A 2012 MSF survey of 23 resource-limited countries showed that while
virtually all countries included viral load monitoring in their treatment
guidelines, it was available in only four. The latest World Health
Organization HIV treatment guidelines call for people to receive a viral
load test once a year to ensure their treatment is working, and to identify
those people who are either failing treatment, and must be switched to
different drugs, or need extra adherence support to get back on track.
Viral load is much more accurate at detecting problems than CD4 testing,
which is commonly used today, and it can also prevent people from being
unnecessarily switched to more expensive ‘second-line’ medicines. Ideally,
viral load testing confirms the level of HIV in a person’s blood is
‘undetectable,’ which means antiretroviral medicines have suppressed the
virus maximally. This is the best for their own health and also for their
communities, as undetectable HIV is very unlikely to be transmitted to
others.


An MSF study being presented at the ICASA conference looked at the
first-ever viral load test among adults on ART in three African countries
starting to implement viral load (Kenya, Malawi, and Zimbabwe).  MSF found
that among people who were suspected of failing their treatment based on
clinical signs or immunological criteria (CD4 testing) alone, only 30%
actually had an elevated viral load, indicating a problem. This means that
70% of people could have been switched unnecessarily to second-line
treatment if viral load had not subsequently been used to confirm treatment
failure.


Additional research showed that costs of viral load tests can come down
much further.

MSF research shows that the cost of reagents and consumables—materials
needed to run each viral load test—accounts for up to 75% of the full cost
of running a viral load test (which includes machines, transport, human
resources, etc.) Prices paid for the reagents and consumables range widely
among several African countries with a high burden of HIV, from US$11 - $55
per test.
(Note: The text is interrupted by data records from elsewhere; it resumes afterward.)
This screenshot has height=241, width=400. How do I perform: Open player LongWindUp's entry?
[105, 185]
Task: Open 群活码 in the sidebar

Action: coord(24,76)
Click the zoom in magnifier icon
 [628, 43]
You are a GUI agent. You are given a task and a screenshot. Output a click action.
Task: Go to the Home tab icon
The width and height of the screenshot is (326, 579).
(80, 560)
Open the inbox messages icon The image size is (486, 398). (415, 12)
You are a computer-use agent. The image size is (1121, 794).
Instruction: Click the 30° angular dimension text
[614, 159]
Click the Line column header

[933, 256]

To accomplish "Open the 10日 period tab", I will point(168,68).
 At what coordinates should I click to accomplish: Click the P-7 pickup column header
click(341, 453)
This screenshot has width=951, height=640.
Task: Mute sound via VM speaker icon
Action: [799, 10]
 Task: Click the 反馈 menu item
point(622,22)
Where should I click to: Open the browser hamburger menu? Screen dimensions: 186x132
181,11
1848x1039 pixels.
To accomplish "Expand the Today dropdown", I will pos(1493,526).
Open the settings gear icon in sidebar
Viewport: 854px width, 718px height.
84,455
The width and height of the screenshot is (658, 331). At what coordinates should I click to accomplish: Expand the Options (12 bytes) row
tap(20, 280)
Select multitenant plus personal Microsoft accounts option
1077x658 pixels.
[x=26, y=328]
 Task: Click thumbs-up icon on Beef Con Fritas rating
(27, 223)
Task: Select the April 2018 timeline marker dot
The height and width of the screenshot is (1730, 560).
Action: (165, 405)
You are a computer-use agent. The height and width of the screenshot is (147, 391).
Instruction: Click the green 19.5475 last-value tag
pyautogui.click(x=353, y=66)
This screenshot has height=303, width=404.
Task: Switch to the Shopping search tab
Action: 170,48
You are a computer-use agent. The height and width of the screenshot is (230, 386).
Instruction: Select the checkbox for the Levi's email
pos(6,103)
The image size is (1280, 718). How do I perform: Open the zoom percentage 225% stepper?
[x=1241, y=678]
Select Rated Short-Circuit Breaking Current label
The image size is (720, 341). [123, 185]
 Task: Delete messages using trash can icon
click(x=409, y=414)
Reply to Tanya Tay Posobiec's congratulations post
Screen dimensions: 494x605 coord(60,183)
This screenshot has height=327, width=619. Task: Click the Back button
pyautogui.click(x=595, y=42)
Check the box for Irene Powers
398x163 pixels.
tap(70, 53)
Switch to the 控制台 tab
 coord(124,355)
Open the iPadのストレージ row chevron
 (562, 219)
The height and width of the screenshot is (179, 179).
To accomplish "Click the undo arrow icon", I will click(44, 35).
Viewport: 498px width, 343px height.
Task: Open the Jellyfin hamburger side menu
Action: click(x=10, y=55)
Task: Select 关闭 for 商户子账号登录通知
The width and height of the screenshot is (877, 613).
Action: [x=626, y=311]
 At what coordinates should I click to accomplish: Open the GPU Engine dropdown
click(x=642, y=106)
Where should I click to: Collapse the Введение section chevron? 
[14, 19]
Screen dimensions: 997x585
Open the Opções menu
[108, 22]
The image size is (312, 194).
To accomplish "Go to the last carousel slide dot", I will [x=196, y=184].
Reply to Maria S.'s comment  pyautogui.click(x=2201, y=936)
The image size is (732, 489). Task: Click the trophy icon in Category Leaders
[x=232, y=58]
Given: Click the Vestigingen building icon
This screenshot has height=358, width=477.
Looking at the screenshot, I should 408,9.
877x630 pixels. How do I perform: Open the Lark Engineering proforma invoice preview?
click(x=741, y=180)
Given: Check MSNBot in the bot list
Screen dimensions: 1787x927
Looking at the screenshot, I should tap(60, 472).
PEPFAR and the Global Fund should pool their procurement, thereby
making use of projected large volumes to proactively negotiate lower prices
with companies. Additional data shows that the estimated cost of
manufacturing reagents and consumables is as low as $1.61 - $4.50 for the
three most commonly used tests used in Africa, supplied by Roche, Abbott
and bioMérieux. Taking into account the real cost of reagents and
consumables, with pooled procurement, the price of reagents and consumables
could be as low as $7 or less per test.


“If we want to close the gap between rich and poor countries when it comes
to making sure people’s HIV treatment is working, we need to see the price
of viral load testing come down fast,” said Sharonann Lynch, HIV Policy
Advisor for MSF’s Access Campaign. “The big   agencies paying for global
HIV treatment—the Global Fund and PEPFAR—need to wake up and see the
potential they have to push viral load test prices down and into the reach
of countries affected by the epidemic.”